|Just as the area of Herzegovina stretches from the coast to high mountain-land, so too the belts of woodland correspond to the different levels above the sea. During the winter, or during the summer drought when the vegetation completely dies out, some Herzegovinian landscapes look like a Karst desert.|
|Of the total land area of Herzegovina, 56.8% is given to agriculture (arable and pastoral lands), while 42.4% is taken up by the woodland. The remainder is 0.8%.
In southern Herzegovina, the evergreen vegetation is predominant, so this picturesque landscape is held throughout the whole year. Its greenery decorates the Karst hillsides and the coastline. In the area surrounding Medjugorje, many expansive lush oak woods can be seen, and here and there, they crop up to beautify other areas of Herzegovina.
Herzegovina also has some indigenous species of plant-life. From the significant Mediterranean genus, we can single out the pomegranate. Its red flowers and fruit attract attention. Its oak, ivy, beech and Cystisis laburnum are elements belonging to the Mediterranean flora, while its pine belongs to the Euro-Asian flora. The pretty blossoms on the brambles and heather, sage and honeysuckle (which are typical of the Herzegovinian hillsides) present an attractive allurement. When this shrubbery blooms, the grey Karst hillsides change colour. In the springtime, the honeysuckle gives it a yellowy hue, which later becomes blue with the sage, then white from the heather and brownish-yellow from the blossoming brambles. If we could look from above, we would see a multi-coloured carpet landscape. This presents a romantic Herzegovinian landscape. The perfume of the flowers and the freshness of the air have a favourable influence on the human organism. Bees fly from flower to flower and produce the well-known Herzegovinian 'restorative' or 'healing' honey.
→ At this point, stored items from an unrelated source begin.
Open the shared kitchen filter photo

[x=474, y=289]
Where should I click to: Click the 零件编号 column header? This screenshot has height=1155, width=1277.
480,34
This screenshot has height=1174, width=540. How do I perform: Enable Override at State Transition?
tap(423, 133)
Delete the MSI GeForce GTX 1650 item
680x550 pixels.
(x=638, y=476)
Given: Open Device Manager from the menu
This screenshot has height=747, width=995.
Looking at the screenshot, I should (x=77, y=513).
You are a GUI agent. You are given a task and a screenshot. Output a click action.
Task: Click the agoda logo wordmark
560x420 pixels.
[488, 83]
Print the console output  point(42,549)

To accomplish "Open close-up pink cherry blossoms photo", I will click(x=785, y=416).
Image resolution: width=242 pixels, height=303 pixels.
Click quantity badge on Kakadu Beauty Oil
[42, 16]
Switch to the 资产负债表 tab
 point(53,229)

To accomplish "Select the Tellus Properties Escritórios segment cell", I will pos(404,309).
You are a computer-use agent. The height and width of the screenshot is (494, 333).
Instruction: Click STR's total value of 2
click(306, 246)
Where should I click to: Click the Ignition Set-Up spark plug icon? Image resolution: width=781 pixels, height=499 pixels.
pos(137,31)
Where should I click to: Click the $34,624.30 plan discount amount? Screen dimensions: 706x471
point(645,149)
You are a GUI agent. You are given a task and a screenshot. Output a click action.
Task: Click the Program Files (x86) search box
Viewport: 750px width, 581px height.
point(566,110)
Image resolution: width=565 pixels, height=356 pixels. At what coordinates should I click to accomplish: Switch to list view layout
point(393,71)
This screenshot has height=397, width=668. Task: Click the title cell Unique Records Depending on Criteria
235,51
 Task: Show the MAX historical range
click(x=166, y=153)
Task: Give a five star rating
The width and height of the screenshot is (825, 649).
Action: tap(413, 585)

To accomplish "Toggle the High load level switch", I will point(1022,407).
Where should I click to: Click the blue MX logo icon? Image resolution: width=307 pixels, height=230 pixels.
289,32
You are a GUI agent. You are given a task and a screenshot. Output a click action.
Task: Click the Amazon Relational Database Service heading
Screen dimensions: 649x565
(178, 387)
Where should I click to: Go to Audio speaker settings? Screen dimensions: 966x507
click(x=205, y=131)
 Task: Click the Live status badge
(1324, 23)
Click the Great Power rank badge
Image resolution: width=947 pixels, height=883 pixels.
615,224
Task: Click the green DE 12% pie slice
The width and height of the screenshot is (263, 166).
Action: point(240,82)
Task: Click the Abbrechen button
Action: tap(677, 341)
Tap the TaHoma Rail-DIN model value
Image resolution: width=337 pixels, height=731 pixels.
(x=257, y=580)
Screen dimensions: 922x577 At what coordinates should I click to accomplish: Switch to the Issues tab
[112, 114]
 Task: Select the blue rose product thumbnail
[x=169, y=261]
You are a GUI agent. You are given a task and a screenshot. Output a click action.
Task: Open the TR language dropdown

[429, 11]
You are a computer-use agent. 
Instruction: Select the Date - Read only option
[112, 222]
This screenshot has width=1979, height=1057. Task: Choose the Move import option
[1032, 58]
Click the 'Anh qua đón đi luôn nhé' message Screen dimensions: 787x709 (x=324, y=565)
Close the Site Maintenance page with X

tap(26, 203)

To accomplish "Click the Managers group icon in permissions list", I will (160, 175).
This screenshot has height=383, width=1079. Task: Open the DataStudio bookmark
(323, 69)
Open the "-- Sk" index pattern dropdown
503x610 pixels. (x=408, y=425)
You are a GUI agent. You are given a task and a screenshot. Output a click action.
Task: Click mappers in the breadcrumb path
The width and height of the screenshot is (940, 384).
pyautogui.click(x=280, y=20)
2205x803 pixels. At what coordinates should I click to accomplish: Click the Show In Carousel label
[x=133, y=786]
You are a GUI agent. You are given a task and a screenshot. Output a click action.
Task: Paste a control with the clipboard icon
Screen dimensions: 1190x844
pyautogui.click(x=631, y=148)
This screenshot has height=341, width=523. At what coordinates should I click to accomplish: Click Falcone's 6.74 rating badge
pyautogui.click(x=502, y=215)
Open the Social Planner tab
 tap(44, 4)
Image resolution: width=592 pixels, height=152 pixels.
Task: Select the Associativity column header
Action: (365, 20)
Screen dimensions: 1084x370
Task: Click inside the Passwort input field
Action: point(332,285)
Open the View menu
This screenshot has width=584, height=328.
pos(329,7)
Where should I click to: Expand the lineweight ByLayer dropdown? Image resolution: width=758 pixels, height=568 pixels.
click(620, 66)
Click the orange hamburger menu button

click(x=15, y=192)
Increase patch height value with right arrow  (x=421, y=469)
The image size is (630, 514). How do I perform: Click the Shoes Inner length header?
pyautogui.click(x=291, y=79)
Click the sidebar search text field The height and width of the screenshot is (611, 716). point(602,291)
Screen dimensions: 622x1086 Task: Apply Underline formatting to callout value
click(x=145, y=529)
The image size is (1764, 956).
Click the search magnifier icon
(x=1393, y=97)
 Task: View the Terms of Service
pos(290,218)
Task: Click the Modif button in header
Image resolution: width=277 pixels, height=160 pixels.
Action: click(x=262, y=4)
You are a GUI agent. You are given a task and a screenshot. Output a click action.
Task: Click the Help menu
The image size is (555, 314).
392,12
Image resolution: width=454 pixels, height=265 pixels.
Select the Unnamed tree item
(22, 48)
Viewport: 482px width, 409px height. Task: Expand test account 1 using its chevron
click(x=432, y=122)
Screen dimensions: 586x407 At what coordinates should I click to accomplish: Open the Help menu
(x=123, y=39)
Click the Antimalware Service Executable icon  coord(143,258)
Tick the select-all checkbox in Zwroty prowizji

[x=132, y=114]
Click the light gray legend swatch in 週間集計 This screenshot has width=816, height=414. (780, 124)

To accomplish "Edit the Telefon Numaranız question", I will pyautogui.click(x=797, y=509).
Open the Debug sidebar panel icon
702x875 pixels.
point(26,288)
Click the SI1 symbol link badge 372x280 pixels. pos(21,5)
Apart from the indigenous species of nature, there's also the 'man-made' cultivation of crops, which (with the help of the fruitful soil of the area) has made something unique. The well-known Herzegovinian tobacco (Nicotinum tobacum) is featured as one of the best tobaccos of the world for its quality. However, its exportation is practically unheard of in the present day.
Nonetheless, Herzegovina has other rarities and quality products, which make her exporters proud. Among them, we certainly must mention the well-known wines Zilavka and Blatina. These vines flourish only in Herzegovina under these conditions and in the comfortable Mediterranean climate. Herzegovina is also renowned for the "first cherries." Due to climate and conditions, they ripen much earlier here than in surrounding areas. In fact, the Herzegovinian conditions are predisposed for the planting of fruit trees.
Thousands of cherry, plum, pear, peach, apple, apricot, and marasca trees grow here. Because of this Herzegovina has become one of the biggest providers of fruit and vegetables in Bosnia-Herzegovina. These are immense plantations, watered by artificial rain clouds.